Aim of the task: Write down, unchanged, the entries from the first line through the line holding "info@luzenandco.com (250, 2205)". Include no other line.

"""

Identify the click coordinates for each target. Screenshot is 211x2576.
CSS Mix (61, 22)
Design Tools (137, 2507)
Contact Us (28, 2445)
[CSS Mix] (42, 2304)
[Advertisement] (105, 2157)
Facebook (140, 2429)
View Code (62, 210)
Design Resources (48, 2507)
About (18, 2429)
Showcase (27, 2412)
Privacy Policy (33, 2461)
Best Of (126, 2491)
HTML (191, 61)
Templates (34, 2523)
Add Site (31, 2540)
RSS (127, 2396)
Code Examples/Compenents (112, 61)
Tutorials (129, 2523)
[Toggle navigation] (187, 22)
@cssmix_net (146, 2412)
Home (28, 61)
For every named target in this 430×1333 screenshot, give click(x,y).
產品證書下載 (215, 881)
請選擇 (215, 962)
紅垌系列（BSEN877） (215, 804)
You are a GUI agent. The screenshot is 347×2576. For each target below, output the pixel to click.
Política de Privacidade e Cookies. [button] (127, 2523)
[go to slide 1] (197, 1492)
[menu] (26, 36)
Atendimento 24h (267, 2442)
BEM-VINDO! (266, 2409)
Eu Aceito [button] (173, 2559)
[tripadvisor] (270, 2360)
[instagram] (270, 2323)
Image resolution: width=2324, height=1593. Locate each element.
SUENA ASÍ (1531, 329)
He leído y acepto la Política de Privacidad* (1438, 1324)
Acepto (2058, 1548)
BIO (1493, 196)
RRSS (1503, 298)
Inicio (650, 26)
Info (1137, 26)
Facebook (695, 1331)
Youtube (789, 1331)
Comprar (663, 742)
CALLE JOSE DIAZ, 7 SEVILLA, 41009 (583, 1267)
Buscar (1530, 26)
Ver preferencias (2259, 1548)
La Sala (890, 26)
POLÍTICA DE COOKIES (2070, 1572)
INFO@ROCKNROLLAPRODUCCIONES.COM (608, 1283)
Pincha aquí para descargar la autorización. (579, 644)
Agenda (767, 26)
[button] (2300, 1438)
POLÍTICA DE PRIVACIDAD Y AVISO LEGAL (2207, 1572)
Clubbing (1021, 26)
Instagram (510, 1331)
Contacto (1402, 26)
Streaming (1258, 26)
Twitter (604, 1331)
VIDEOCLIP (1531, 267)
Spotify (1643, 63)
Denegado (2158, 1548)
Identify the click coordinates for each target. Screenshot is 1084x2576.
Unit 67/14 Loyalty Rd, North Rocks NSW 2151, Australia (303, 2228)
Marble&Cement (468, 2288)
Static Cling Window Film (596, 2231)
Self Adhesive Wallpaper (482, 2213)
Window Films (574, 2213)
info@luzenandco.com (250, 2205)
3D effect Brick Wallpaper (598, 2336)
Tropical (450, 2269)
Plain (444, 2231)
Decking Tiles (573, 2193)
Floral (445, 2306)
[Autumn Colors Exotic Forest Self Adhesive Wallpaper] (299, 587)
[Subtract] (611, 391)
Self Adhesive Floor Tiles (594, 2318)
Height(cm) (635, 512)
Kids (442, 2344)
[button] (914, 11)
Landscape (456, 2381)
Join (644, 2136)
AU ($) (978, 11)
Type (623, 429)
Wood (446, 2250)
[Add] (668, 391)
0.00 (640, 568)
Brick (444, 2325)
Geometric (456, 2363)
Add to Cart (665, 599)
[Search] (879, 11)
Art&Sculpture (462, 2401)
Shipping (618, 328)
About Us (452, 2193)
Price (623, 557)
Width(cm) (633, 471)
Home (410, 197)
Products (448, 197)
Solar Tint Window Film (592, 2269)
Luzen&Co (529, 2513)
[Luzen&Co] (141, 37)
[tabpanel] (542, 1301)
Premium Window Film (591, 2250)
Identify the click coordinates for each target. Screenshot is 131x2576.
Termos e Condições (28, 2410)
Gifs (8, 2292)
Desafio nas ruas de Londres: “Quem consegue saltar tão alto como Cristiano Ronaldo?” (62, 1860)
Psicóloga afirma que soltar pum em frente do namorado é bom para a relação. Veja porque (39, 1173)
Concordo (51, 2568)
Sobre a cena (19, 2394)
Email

"""

Answer section:
Identify the click coordinates for each target. Screenshot is 211x2576.
CSS Mix (61, 22)
Design Tools (137, 2507)
Contact Us (28, 2445)
[CSS Mix] (42, 2304)
[Advertisement] (105, 2157)
Facebook (140, 2429)
View Code (62, 210)
Design Resources (48, 2507)
About (18, 2429)
Showcase (27, 2412)
Privacy Policy (33, 2461)
Best Of (126, 2491)
HTML (191, 61)
Templates (34, 2523)
Add Site (31, 2540)
RSS (127, 2396)
Code Examples/Compenents (112, 61)
Tutorials (129, 2523)
[Toggle navigation] (187, 22)
@cssmix_net (146, 2412)
Home (28, 61)
For every named target in this 430×1333 screenshot, give click(x,y).
產品證書下載 (215, 881)
請選擇 (215, 962)
紅垌系列（BSEN877） (215, 804)
You are a GUI agent. The screenshot is 347×2576. For each target below, output the pixel to click.
Política de Privacidade e Cookies. [button] (127, 2523)
[go to slide 1] (197, 1492)
[menu] (26, 36)
Atendimento 24h (267, 2442)
BEM-VINDO! (266, 2409)
Eu Aceito [button] (173, 2559)
[tripadvisor] (270, 2360)
[instagram] (270, 2323)
Image resolution: width=2324, height=1593. Locate each element.
SUENA ASÍ (1531, 329)
He leído y acepto la Política de Privacidad* (1438, 1324)
Acepto (2058, 1548)
BIO (1493, 196)
RRSS (1503, 298)
Inicio (650, 26)
Info (1137, 26)
Facebook (695, 1331)
Youtube (789, 1331)
Comprar (663, 742)
CALLE JOSE DIAZ, 7 SEVILLA, 41009 (583, 1267)
Buscar (1530, 26)
Ver preferencias (2259, 1548)
La Sala (890, 26)
POLÍTICA DE COOKIES (2070, 1572)
INFO@ROCKNROLLAPRODUCCIONES.COM (608, 1283)
Pincha aquí para descargar la autorización. (579, 644)
Agenda (767, 26)
[button] (2300, 1438)
POLÍTICA DE PRIVACIDAD Y AVISO LEGAL (2207, 1572)
Clubbing (1021, 26)
Instagram (510, 1331)
Contacto (1402, 26)
Streaming (1258, 26)
Twitter (604, 1331)
VIDEOCLIP (1531, 267)
Spotify (1643, 63)
Denegado (2158, 1548)
Identify the click coordinates for each target. Screenshot is 1084x2576.
Unit 67/14 Loyalty Rd, North Rocks NSW 2151, Australia (303, 2228)
Marble&Cement (468, 2288)
Static Cling Window Film (596, 2231)
Self Adhesive Wallpaper (482, 2213)
Window Films (574, 2213)
info@luzenandco.com (250, 2205)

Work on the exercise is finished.